WORK TASK →
Carry on the post below about Shavuos and the Rambam's wording on geirus, starting right after its last sentence.

### SELECTED EXTRACT ###

Wednesday, May 27, 2020

kedushas ha'yachid and kedushas ha'tzibur

Boaz tells Rus “…U’t’hi maskurteich shleima” –- your reward will be complete.  Of course it will be complete -– Hashem doesn’t short change people.  What did Boaz mean?
 
The TIferes Shlomo explains that when it comes to other holidays, there are specific individual mitzvos that we have to do.  On Pesach you fulfill the mitzvah of matzah and you get schar for eating matzah.  On Sukkos you shake a lulav or eat in sukkah and get schar for those specific mitzvos.  It is like taking individual vitamins -– one holiday is your B12, another is your vitamin D, etc.  Shavuos is different.  Shavuos is the multivitamin holiday.  There is no one specific mitzvah associated with it, but rather Shavuos is about accepting the Torah = accepting all mitzvos.  It is just like geirus; the gemara in fact learns hil geirus from what Klal Yisrael did in preparation for kabbalas haTorah.   The reward of Shavuos, of geirus, is therefore a complete reward, as it encompasses the totality of all mitzvos together.
 
Even though we learn halachos of geirus from mattan Torah, there does seem to be a slight difference between the way the Rambam formulates the geirus of maamad Har Sinai and the way he formulates what happens in an individual geirus.  In Hil Issurei Bi’ah 13:1 the Rambam writes:
 
בשלשה דברים נכנסו ישראל לברית במילה וטבילה וקרבן:
 
A few halachos later the Rambam continues with respect to an individual ger:
 
וכן לדורות כשירצה העכו"ם להכנס לברית ולהסתופף תחת כנפי השכינה ויקבל עליו עול תורה צריך מילה וטבילה והרצאת קרבן.
 
R’ Bakshi-Doron z”l (sichos on Moadim) points out that the Rambam add those extra words ולהסתופף תחת כנפי השכינה ויקבל עליו עול תורה when speaking about the individual, but not when speaking about  the geirus of ma’amad Har Sinai.  There, the Rambam merely mentions entering a bris.  It is this bris which necessitates milah, tevila, etc.  If the bris the Rambam is speaking of is not kabbalas hamitzvos, not kabbalas ol, then what is it?  And why is it the first ingredient on the list, taking precedence even over kabbalas miztvos and kabbalas ol, which would seem to be the essence of what defines a Jew?

### COLLECTED DATA ###

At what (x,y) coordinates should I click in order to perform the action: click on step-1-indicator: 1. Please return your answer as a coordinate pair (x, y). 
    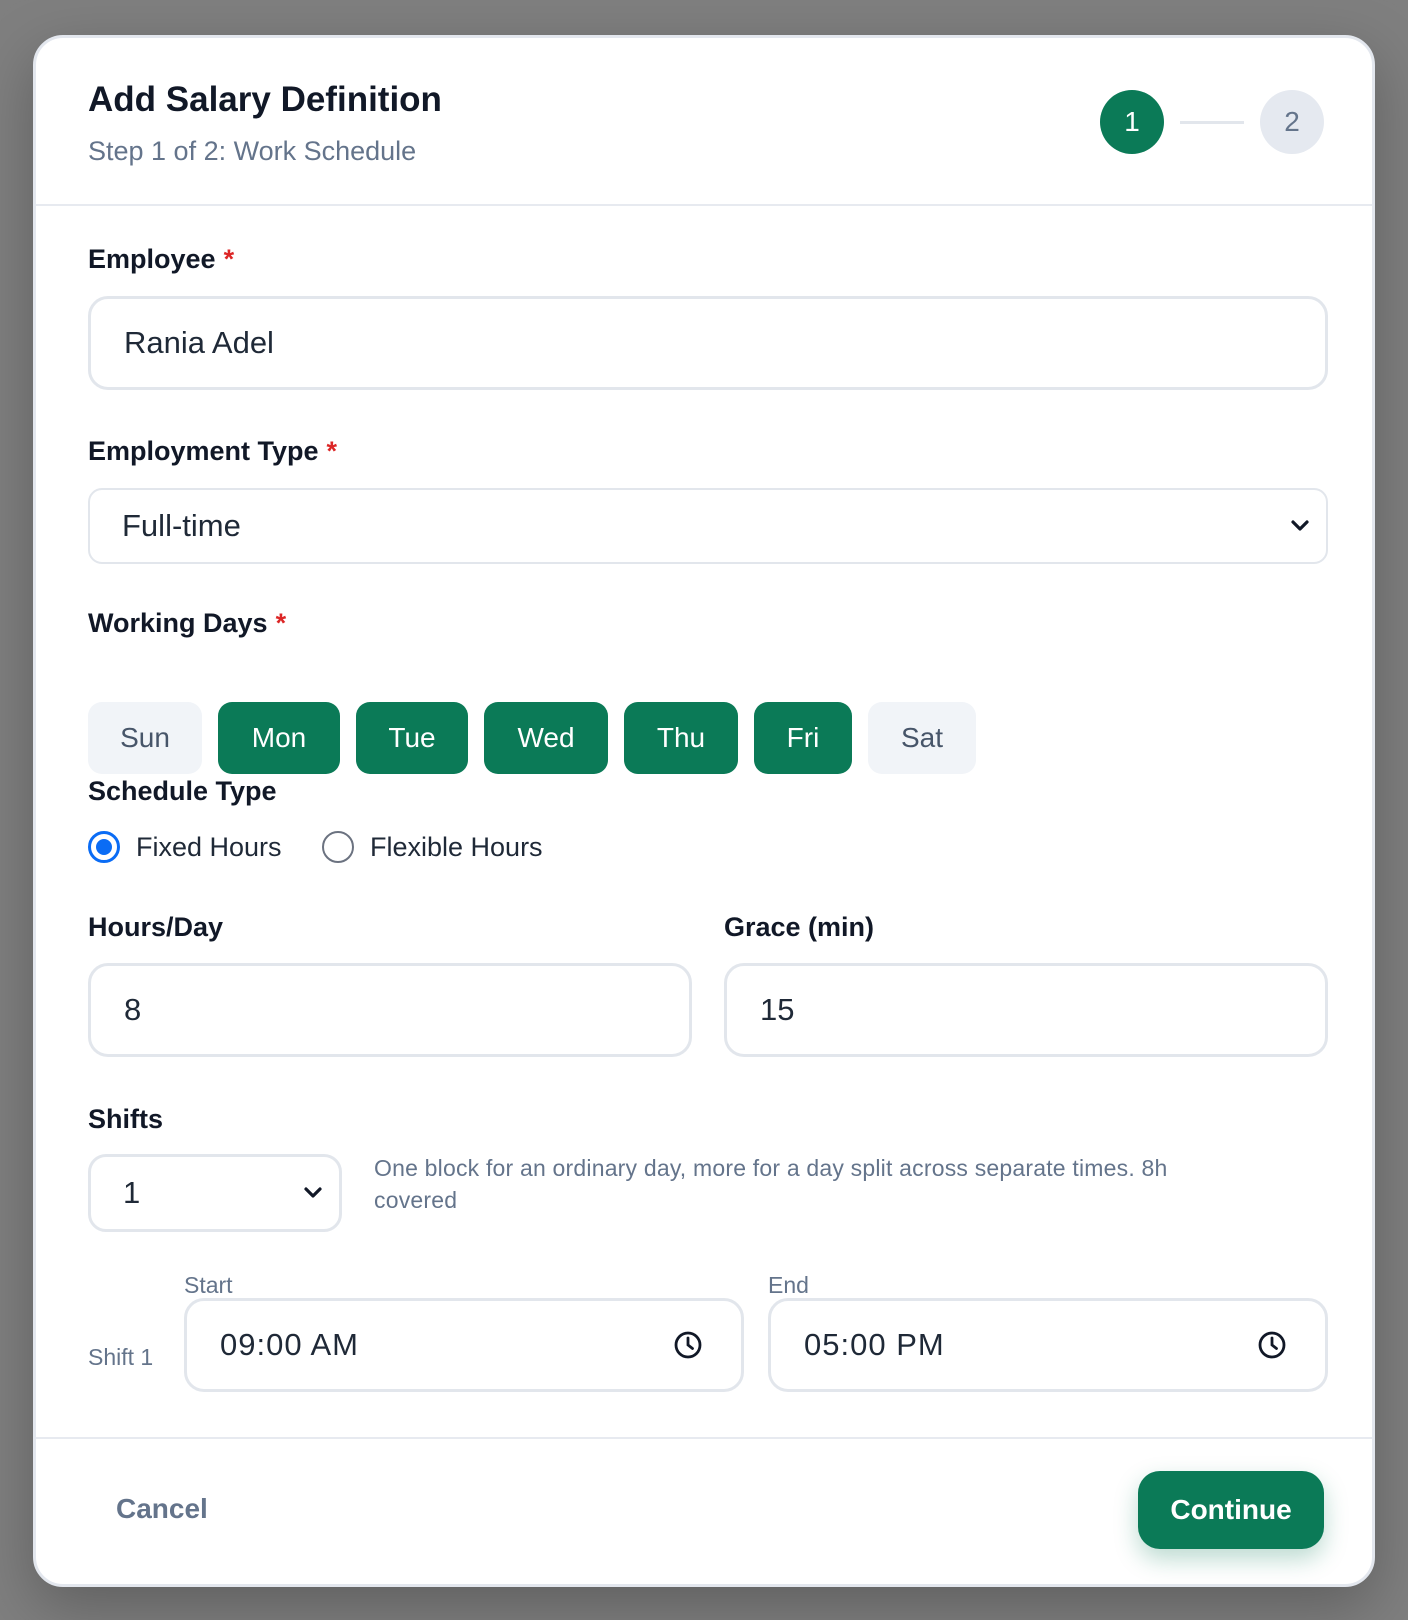
    Looking at the image, I should click on (1132, 122).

###

RESULT OF THIS TASK →
I want to frame what is going on in the Rambam (and this is essentially R’ Bakshi-Doron’s answer in different words) using a hesber of R’ Aharon Soloveitchik to a famous machlokes Ramban and Chachmei Tzorfas.  Chazal tell us that the mikalel mentioned at the end of parshas emor had a Jewish mother but a Mitzri father and was megayeir.  Ramban and Chachmei Tzorfas disagree as to why geirus was needed.  Chachmei Tzorfas held that pre-mattan Torah membership in “Klal Yisrael” (or whatever you want to call the entity that existed) was based on patrilineal descent, just like all  halachos of yichus for bnei Noach.  It is only post-mattan Torah that we follow matrilineal descent.  Therefore, the ben Mitzri mikalel needed geirus to become a Jew.  Ramban disagrees and writes that from the time of Avraham Avinu membership in Klal Yisrael was based on matrilineal descent and the mikalel was a J  from birth.  The geirus Chazal were speaking of is the geirus of mattan Torah that all of Klal Yisrael underwent, not some special requirement unique to him.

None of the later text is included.